1 — Todas as informações sobre conflito de terra são oriundas dos registros da Comissão Pastoral da Terra.
2 — Verano, T.C., Gosch, M.S, e Figueiredo, R.S. “Assassinatos no campo e reforma agrária: uma análise estatística e espacial do período de 1995 a 2017”. In: Conflitos no Campo no Brasil 2017. Goiânia. CPT Nacional, 2018.
3 — De acordo com o Censo Agropecuário de 2017, 1% das propriedades agrícolas ocupa quase metade da área rural do Brasil. Entre 2006 e 2017, essas propriedades, maiores de 1.000 hectares, passaram de 45% para 47,6% do total das terras. Em contrapartida, os estabelecimentos com menos de 10 hectares, 50,2% do total, ocuparam apenas 2,3% do território rural.
4 — As pessoas diretamente envolvidas na questão agrária são provavelmente mais que o dobro, pois o critério de classificação do IBGE não considera como sendo “rurais” as pessoas que vivem em municípios de menos de 5 mil pessoas, mesmo elas tendo uma dinâmica de vida integralmente ligada ao campo — 90% dos municípios brasileiros.
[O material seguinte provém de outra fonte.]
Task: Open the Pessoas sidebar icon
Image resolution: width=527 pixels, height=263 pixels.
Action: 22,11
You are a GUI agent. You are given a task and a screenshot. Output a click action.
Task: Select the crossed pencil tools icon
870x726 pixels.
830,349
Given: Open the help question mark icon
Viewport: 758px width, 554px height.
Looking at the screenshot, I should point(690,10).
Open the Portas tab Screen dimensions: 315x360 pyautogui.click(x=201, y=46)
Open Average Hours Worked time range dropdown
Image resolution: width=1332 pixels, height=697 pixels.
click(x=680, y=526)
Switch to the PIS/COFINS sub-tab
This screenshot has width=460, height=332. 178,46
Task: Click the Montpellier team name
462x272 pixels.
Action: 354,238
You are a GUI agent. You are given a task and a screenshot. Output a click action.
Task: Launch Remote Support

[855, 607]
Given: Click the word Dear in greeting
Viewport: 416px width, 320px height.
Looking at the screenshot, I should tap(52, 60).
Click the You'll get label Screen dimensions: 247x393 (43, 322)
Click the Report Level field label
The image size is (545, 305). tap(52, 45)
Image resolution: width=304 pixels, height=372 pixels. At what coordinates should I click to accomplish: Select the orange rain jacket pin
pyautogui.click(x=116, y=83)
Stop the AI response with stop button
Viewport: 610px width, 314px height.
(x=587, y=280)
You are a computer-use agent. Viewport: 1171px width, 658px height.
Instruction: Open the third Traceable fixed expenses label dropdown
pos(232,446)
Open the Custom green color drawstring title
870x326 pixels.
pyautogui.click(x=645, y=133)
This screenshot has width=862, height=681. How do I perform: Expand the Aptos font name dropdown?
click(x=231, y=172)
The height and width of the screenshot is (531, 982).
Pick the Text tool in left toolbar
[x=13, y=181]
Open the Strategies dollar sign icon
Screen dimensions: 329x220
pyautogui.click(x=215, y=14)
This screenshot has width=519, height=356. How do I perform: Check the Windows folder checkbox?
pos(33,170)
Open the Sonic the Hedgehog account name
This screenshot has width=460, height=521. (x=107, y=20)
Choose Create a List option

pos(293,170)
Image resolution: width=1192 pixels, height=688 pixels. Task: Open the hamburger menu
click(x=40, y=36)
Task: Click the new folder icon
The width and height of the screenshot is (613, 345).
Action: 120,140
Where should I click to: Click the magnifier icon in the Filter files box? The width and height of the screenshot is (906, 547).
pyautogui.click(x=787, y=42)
Se esse critério fosse adotado, o número de pessoas no meio rural alcançaria 76 milhões — quase toda a população francesa. [http://agenciabrasil.ebc.com.br/geral/noticia/2015-03/pesquisa-diz-que-populacao-rural-do-brasil-e-maior-que-apurada-pelo-ibge]
5 — https://www.beefpoint.com.br/desigualdade-cresce-mais-no-meio-rural/
Contrapoder, 24 de dezembro de 2019.